• [Task]: Where the word "sidebar" occurs in a line of the listing, please copy the line.
- - -
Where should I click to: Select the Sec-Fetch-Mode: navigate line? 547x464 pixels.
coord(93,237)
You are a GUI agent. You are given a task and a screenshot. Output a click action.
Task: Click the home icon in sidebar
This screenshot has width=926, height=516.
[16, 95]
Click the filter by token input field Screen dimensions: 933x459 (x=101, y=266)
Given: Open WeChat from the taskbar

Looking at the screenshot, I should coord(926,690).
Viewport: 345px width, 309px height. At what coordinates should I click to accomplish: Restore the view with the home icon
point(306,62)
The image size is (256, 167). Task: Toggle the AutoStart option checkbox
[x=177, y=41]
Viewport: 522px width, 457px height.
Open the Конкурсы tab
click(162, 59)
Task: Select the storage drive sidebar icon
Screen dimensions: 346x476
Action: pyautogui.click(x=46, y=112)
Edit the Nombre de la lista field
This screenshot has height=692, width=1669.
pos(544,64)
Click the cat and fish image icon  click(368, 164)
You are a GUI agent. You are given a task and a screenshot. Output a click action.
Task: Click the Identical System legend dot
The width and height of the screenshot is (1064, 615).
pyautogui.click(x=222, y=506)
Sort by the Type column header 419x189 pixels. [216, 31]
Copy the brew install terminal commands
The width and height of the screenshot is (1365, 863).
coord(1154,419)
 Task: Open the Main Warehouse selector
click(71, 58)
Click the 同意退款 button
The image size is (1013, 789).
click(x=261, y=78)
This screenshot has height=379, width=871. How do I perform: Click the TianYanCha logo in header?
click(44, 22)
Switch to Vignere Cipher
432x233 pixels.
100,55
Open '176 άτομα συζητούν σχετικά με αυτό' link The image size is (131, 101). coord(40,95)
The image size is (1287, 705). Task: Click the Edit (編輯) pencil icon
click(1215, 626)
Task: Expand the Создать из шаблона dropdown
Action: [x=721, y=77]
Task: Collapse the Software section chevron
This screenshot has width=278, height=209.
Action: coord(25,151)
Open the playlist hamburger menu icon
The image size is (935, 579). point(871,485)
- - -
• [Completed task]:
Task: Click the home icon in sidebar
Task: Select the storage drive sidebar icon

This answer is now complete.